━━━ Data listing ━━━
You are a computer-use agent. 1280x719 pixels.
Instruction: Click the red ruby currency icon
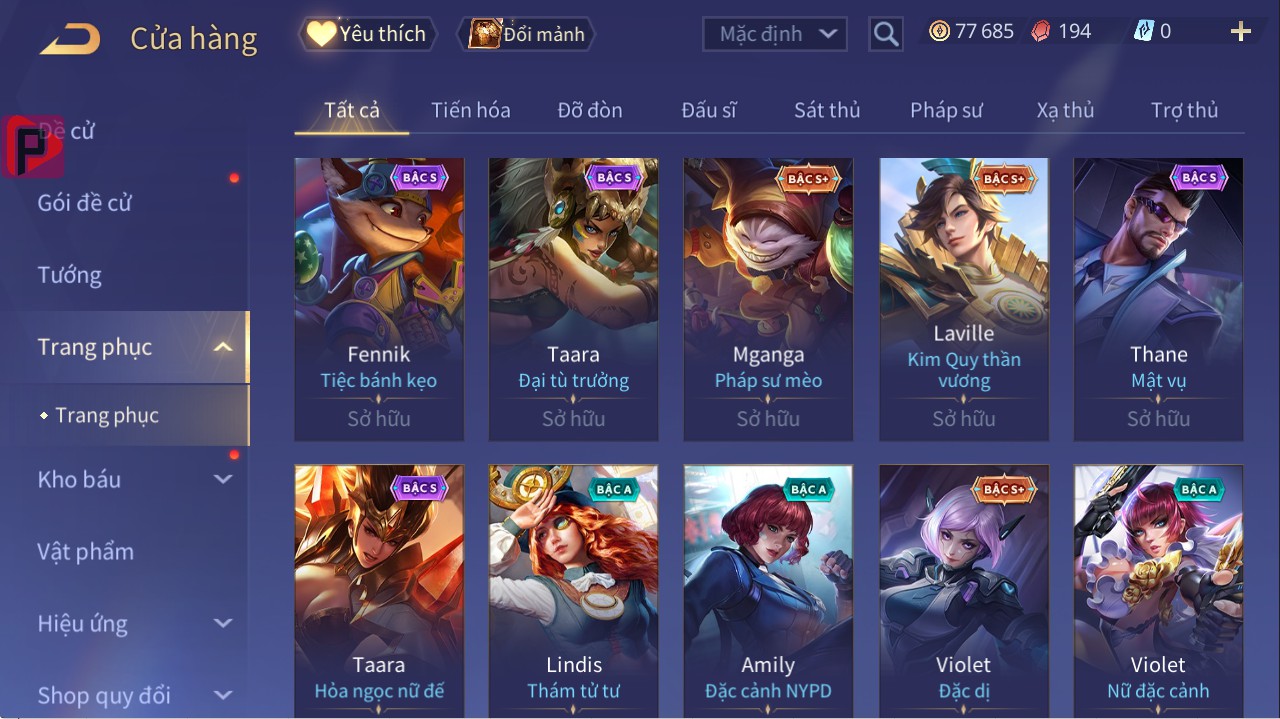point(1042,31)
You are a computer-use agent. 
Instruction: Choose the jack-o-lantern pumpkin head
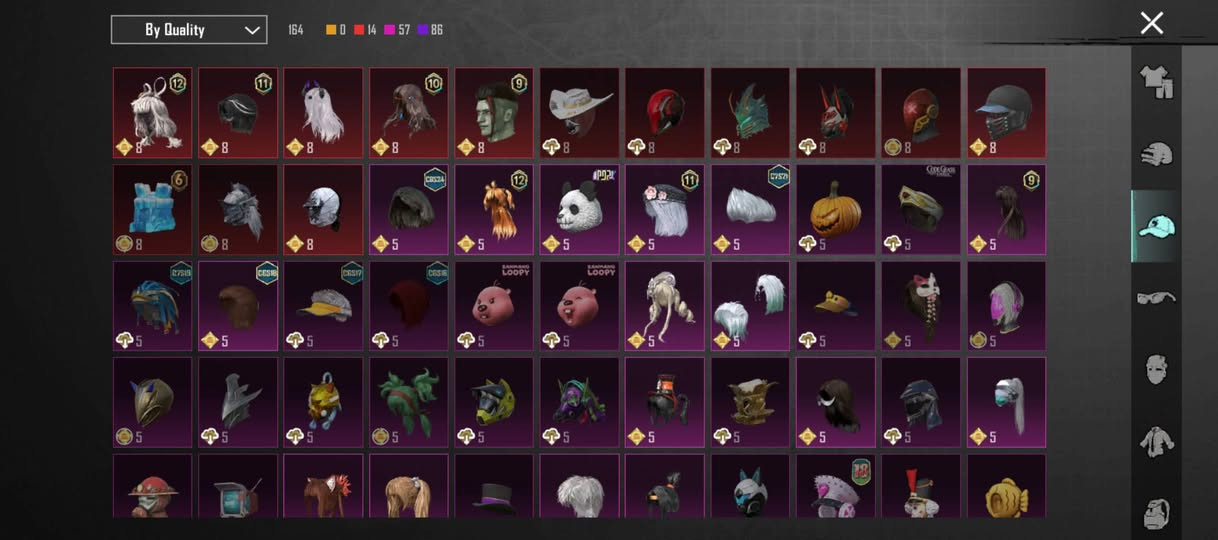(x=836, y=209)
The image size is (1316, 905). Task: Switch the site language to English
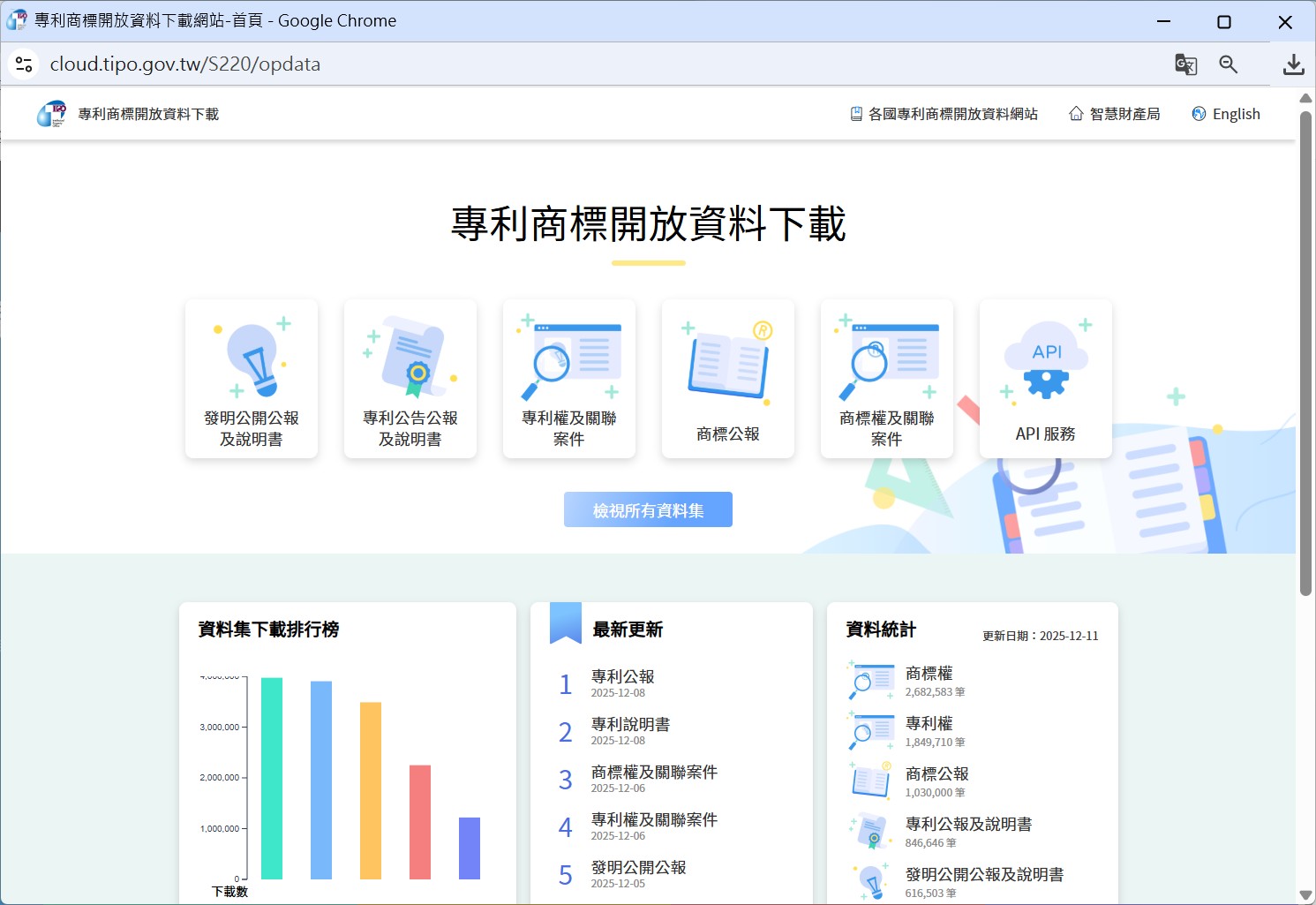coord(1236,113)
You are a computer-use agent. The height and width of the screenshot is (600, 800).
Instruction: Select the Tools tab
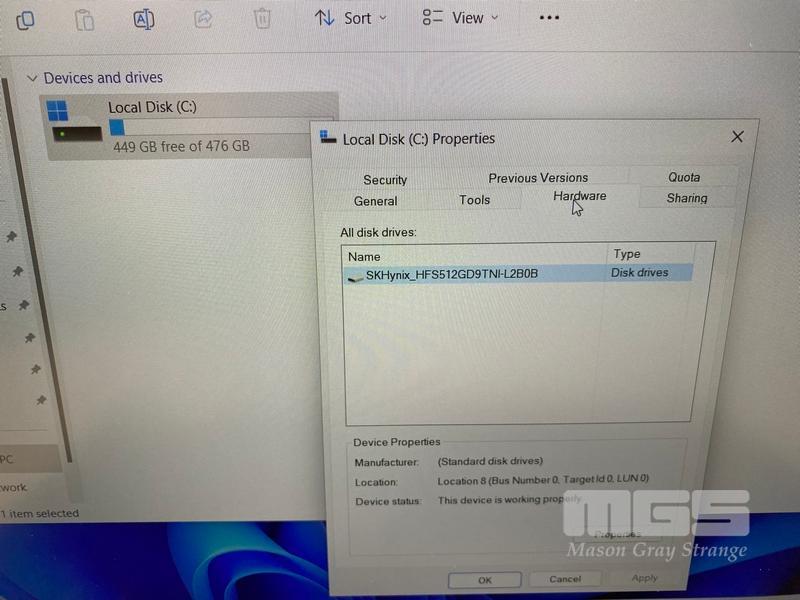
━━━
Task » If a line in the records has the word "computer", copy that line.

Task output »
You are a computer-use agent. 1280x719 pixels.
You are a computer-use agent. 
You are a computer-use agent. The height and width of the screenshot is (600, 800).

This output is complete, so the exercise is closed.